Ce chapitre est dédicacé à un gentil ours en hibernation qui se reconnaîtra et que vous reconnaîtrez.

Le lendemain, j’eus bien du mal à émerger. Louka dut me secouer, gentiment certes, mais à plusieurs reprises, pour que je réussisse enfin à ouvrir un œil, puis l’autre. Il faut dire que nous avions un programme chargé, qui consistait à faire la tournée des magasins de décoration et de bricolage pour la chambre de notre petite crevette. Un vrai marathon !

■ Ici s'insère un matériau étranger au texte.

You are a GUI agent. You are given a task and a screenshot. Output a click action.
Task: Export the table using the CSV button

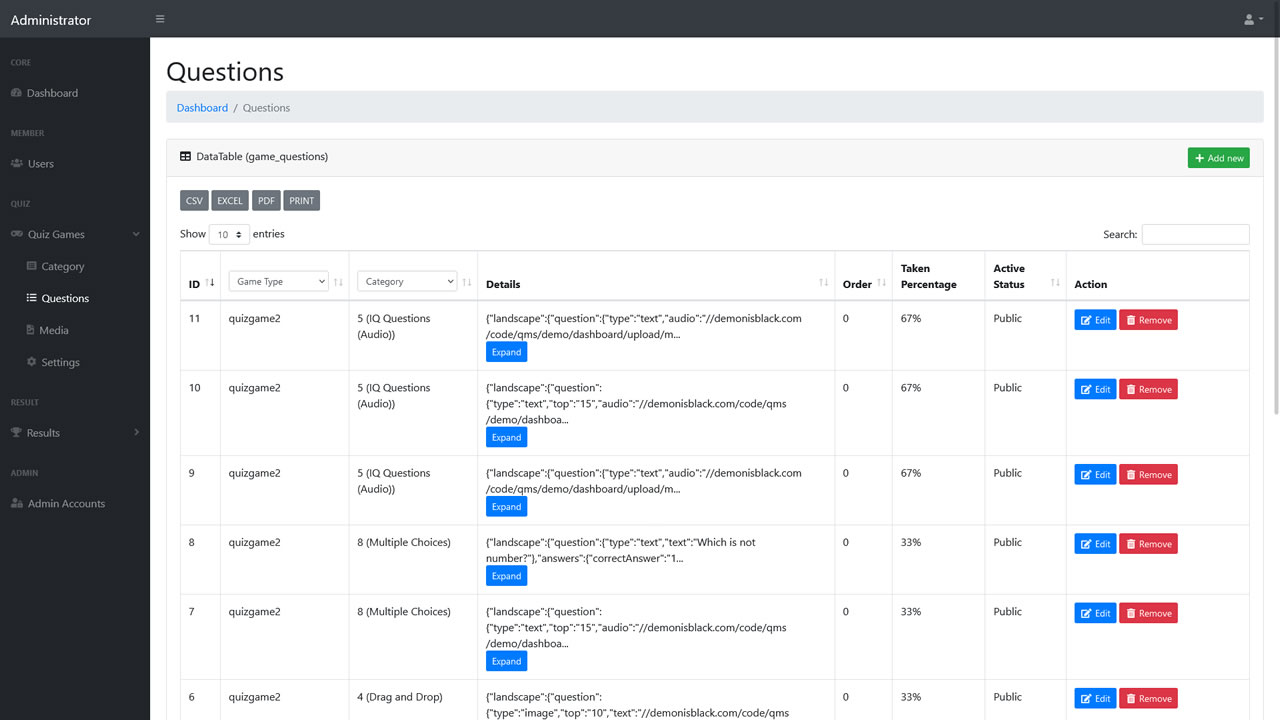pyautogui.click(x=194, y=201)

Heureusement, j’avais beaucoup débroussaillé le terrain en amont, à coup de catalogues et de sites web, mais cela nous prit quand même du temps… C’était agréable, d’ailleurs, de discuter tous les deux de ce que nous aimions, de ce que nous voulions, pour notre enfant à naître. Louka détonnait un peu, je l’avoue, dans ces décors si ordinaires : avec son visage de star de cinéma, son sex-appeal qui ne manquait pas de scotcher toutes les vendeuses à qui il posait une question, son art presque insolent de ne pas y prêter attention… Mais il était là, tout près de moi, il était doux, droit, et il regardait enfin vers l’avenir avec une certaine sérénité. C’était un sacré progrès et je n’en finissais pas de savourer ma joie de partager cela avec lui.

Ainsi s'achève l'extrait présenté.